# Gore Canyon rafting



## ballbuster (Aug 20, 2008)

oh yes...we have pfd 's for ya too!.......



ballbuster said:


> .................Have a girlfriend / wife / friends, that have wanted to run Gore Canyon with you, but lack the experience?....I'm offering a huge deal for you. I will take them on a run with you in one of our Sotar 13 ' boats for a fraction of our regular price. Normaly we charge $145 for Gore, we will do it in September for $90.00 per person and tag along with your kayak trip. I'll even throw in wetsuits (new NRS Ultra), splash jackets, and booties for that price.
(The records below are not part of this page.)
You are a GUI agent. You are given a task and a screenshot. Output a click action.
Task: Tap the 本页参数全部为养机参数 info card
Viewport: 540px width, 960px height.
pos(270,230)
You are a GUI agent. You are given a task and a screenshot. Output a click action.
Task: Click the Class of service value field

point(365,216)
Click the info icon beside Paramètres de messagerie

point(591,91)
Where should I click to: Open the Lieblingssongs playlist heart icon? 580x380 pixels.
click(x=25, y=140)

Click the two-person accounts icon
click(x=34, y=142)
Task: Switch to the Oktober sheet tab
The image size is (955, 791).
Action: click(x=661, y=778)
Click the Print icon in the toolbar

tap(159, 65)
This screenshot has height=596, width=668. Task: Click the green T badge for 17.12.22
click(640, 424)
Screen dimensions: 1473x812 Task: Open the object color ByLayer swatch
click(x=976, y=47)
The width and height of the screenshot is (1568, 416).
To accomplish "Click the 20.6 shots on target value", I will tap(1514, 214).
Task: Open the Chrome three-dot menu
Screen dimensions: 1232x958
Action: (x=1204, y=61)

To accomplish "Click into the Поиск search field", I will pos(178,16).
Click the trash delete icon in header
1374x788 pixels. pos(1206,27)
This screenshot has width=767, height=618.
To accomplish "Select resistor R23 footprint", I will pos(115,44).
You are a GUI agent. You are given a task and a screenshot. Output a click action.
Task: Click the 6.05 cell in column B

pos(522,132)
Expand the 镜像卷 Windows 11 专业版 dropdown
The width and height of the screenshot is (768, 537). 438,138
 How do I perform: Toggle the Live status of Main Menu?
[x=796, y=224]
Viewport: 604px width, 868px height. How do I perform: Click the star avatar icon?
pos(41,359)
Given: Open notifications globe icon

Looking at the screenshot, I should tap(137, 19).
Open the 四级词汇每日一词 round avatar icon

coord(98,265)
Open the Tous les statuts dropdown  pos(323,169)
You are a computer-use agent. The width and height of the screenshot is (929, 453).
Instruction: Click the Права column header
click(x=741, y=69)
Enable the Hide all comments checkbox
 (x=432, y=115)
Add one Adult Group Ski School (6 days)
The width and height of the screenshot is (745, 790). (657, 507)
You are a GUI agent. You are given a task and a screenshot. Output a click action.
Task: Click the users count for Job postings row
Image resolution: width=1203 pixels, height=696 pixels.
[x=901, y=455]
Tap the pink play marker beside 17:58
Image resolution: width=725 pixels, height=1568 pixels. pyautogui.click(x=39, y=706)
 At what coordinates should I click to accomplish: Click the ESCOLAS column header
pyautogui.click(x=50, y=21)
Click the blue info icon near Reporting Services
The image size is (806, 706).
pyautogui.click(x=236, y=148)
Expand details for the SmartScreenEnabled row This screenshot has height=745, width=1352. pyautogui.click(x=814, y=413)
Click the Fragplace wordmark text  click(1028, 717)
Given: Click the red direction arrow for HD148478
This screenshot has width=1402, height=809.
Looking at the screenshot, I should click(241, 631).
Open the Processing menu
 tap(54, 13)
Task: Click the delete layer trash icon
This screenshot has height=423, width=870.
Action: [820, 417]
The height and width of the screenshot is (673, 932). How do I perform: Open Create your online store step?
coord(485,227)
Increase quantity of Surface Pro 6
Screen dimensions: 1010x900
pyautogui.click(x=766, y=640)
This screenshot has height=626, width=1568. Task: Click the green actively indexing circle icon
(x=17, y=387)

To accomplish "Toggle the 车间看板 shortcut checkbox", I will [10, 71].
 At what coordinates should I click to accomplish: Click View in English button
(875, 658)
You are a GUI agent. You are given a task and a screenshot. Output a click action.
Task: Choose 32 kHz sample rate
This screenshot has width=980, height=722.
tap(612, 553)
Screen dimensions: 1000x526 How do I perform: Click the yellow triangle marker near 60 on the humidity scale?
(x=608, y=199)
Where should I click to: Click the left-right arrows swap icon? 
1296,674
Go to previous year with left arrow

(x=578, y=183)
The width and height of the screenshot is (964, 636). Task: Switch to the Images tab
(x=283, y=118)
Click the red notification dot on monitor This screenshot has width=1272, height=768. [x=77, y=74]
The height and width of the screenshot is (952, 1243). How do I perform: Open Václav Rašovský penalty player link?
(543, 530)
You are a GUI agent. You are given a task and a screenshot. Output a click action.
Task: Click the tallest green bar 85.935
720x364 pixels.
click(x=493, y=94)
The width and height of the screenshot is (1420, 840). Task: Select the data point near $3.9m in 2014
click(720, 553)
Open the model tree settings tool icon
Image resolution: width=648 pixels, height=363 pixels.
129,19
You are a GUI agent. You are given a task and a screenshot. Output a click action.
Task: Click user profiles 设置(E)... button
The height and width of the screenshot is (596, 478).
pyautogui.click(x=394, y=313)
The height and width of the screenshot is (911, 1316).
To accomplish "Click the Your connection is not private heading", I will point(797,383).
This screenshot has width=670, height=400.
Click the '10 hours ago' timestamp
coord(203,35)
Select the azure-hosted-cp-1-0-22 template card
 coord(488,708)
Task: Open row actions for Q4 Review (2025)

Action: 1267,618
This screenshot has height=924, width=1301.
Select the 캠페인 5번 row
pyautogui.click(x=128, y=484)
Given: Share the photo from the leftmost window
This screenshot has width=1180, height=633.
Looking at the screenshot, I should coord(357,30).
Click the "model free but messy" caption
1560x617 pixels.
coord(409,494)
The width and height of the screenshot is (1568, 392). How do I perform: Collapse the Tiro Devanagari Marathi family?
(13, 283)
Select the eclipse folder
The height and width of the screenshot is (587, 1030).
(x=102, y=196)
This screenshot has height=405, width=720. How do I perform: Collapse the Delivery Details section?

Max is 4 to a boat. We are permitted and insured for Gore and have over 20 years experience with well over 100 trips under our belts..Water levels are high right now and very exciting..got the Balls for Gore?.....We do !
> 
> call 970-947-0030 or E mail us at [email protected]


----------



## ballbuster (Aug 20, 2008)

shuttle from pumphouse included


----------



## Randaddy (Jun 8, 2007)

Hey ballbuster, 

I'm an experienced raft guide (6-7 years, several rivers, class V) and I want to get on Gore more often. Can I ride along on a Gore trip sometime? It's such a hassle to get friends together for one of these trips, and I'd like to start seeing Gore regularly. I could help fill out a partially empty raft and I think my presence would certainly make trips safer.


----------



## ballbuster (Aug 20, 2008)

it's possible.....we may have a spot..will let ya know!



Randaddy said:


> Hey ballbuster,
> 
> I'm an experienced raft guide (6-7 years, several rivers, class V) and I want to get on Gore more often. Can I ride along on a Gore trip sometime? It's such a hassle to get friends together for one of these trips, and I'd like to start seeing Gore regularly. I could help fill out a partially empty raft and I think my presence would certainly make trips safer.


----------